Been a while since I transcribed one of my great-grandmother’s letters from her time in Sri Lanka, formerly Ceylon. (Trigger warnings: she was from another era, another time so her words are not always PC.)
Horekelly, Madampe, Ceylon
December 4th, 1900
My dearest Mother
A Happy Christmas to you and everyone, and I hope you will all have a good time. It seems such ages since the Christmas before last. I don’t count last year at all because it was so muddling and strange. I suppose George and I will have a very quiet time by our lone lone selves. I don’t even expect there will be a service at the church and even if there is it will be such a one-eyed show that I would just as soon not have one at all.

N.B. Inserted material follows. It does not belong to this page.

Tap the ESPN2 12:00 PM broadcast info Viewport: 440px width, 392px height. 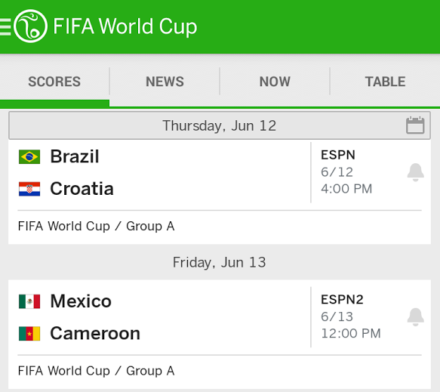coord(351,316)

I do hope the box will have arrived quite safely long before this. It went off some time ago while we were at Nuwara Eliya so you ought to get it in plenty of time. I am afraid you will all laugh at our funny little offerings, they are so very primitive but we hope another year to be able to run to something better in the way of presents. I am sending a packet of cards off today. They are addressed to Amy and I want her to open them. I thought she wouldn’t mind leaving the Canning Road people when she leaves her own. There are such a lot of stamps. Also I have lost Jessie’s letter and I can’t remember her address, so will Amy send it off for me? She is not to open any of the home ones unless they don’t arrive till Christmas Day but they ought to come on Sunday or Monday.
Did I tell you in my last letter that we did go up Pedro* after all. My word, it was a climb! Not really very steep but the continual ascent did give my knees beans. It took us just two hours to get to the top, with little rests every now and then, but when we got there the view was most splendid, well worth all the trouble. Such a lot of mountains, one ridge behind the other as far as you could see, all blue and misty in the distance. I took a photo of George standing on the cairn on the very top to prove that we have really been. We took a cooly to carry our raincoats and umbrellas but luckily did not need them. It is 8,300 ft high but we only had to climb 2,000 ft as Nuwara Eliya is already 6,300. I have put a white violet and another little flower in your Christmas card that I picked at the very top. Also the piece of fern on Amy’s photograph I picked there too.
We came here on Friday, slept Thursday night at Negombo Rest House and came on by coach. The dogs were most delighted to see us, nearly went mad and now Gretchen and Nipper will hardly let me out of their sight, they are so afraid I may be going off again. Nipper has grown a good deal and is nearly as big as his mother now. I have taken some more photographs of them and I do hope these will turn out all right. We were going to develop them and use them as Xmas cards but found the Boy had packed the bottles of chemicals in a big box that is coming up by boat and it hasn’t arrived yet. When we have developed them all I am going to send you a little book with one of every photograph we have taken, good or bad, in case there may be some you have not seen.
I don’t believe we are ever going to see the end of this wretched case of George’s, I am getting sick of it. He went over to the court yesterday and found that it had again been put off. Now he has to go to Chilaw on the 10th and Mr Martin says that he doesn’t think the actual trial will come off till the second week in January. I did so hope it would have been off our minds before Xmas, but it can’t be helped. Anything to do with law always seems as slow as possible. The only notice those beasts at the Home Office take is to say it was ‘very silly of George to get mixed up in the affair’! I suppose if he had not gone when he was called for and there had been murder committed, they would have said ‘why didn’t he go?’ I wonder what they would have said if he had really got mixed up in the fight and very likely been killed. They would have had his funeral expenses to pay at any rate, nasty beasts. It is rather horrid coming back here because we can’t settle down with any comfort. I suppose we shan’t move till after the trial, so I suppose it will mean another month.
We shall think of you all on Christmas Day eating lovely beef and shall drink all your healths. I wonder if you will go up to Hurst. I do hope you’ve got a servant,.
We both send lots of love to you all
Your very loving daughter, Mab xxxxxxxxxxxxxxxx
I have put in a ten cent piece each for the chicks to hang on their bangles, but I couldn’t get the holes bored and the rings put in here. They can have them in their little cards to open and then they can be done afterwards. I hope the packet will come all right and that the PO people send out the coins. George thought I had better put the Justican’s cards in with your as as they would get bent by themselves so if they come in time perhaps Amy will be able to put them with her things for them. I am wondering where they will go for Xmas.
Tell Jack I am afraid the little views will look very stupid in the frames. I wish George had made a narrower one afterwards. We have got some beading stuff but is is rather a dirty white, and the brown is so much prettier.
Of course we have left a lot of our cards to the last and have got to scramble. We have not had much time since we got back. Mab.
*Pidurutalagala is the tallest mountain in Sri Lanka.